🤖 AI Summary
Conventional marginal conformal prediction for drug–target interaction (DTI) prediction overlooks the heterogeneity among drug and protein subpopulations, leading to miscalibrated uncertainty estimates. Method: This paper systematically compares and proposes three clustering-conditional conformal prediction methods, with a core innovation: a non-homogeneous score-driven clustering strategy that jointly leverages feature similarity and nearest-neighbor structure—designed to handle both random and fully unknown drug–protein splits. Contribution/Results: Evaluated on the KIBA dataset, our approach significantly improves confidence interval tightness and subpopulation-wise coverage reliability. Notably, residual-driven clustering maintains robust uncertainty quantification even under sparse or novel DTI scenarios. Empirical results demonstrate that subpopulation-aware conformal prediction achieves both statistical validity and practical interpretability, establishing a new paradigm for trustworthy DTI prediction.
📝 Abstract
Accurate drug-target interaction (DTI) prediction with machine learning models is essential for drug discovery. Such models should also provide a credible representation of their uncertainty, but applying classical marginal conformal prediction (CP) in DTI prediction often overlooks variability across drug and protein subgroups.
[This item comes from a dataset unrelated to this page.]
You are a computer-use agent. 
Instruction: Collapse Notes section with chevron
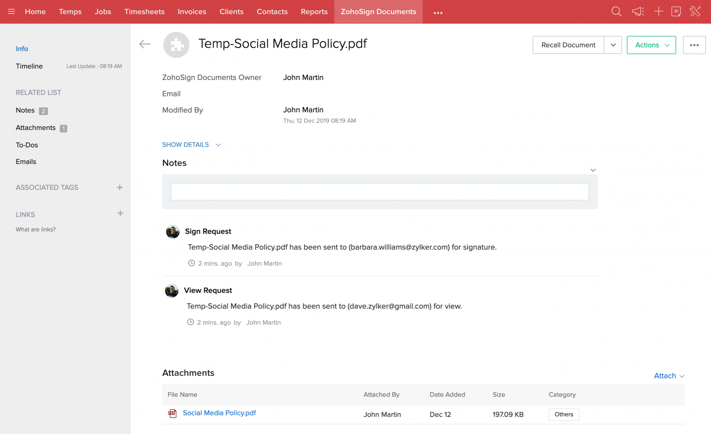pos(593,170)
In this work, we analyze three cluster-conditioned CP methods for DTI prediction, and compare them with marginal and group-conditioned CP. Clusterings are obtained via nonconformity scores, feature similarity, and nearest neighbors, respectively. Experiments on the KIBA dataset using four data-splitting strategies show that nonconformity-based clustering yields the tightest intervals and most reliable subgroup coverage, especially in random and fully unseen drug-protein splits. Group-conditioned CP works well when one entity is familiar, but residual-driven clustering provides robust uncertainty estimates even in sparse or novel scenarios. These results highlight the potential of cluster-based CP for improving DTI prediction under uncertainty.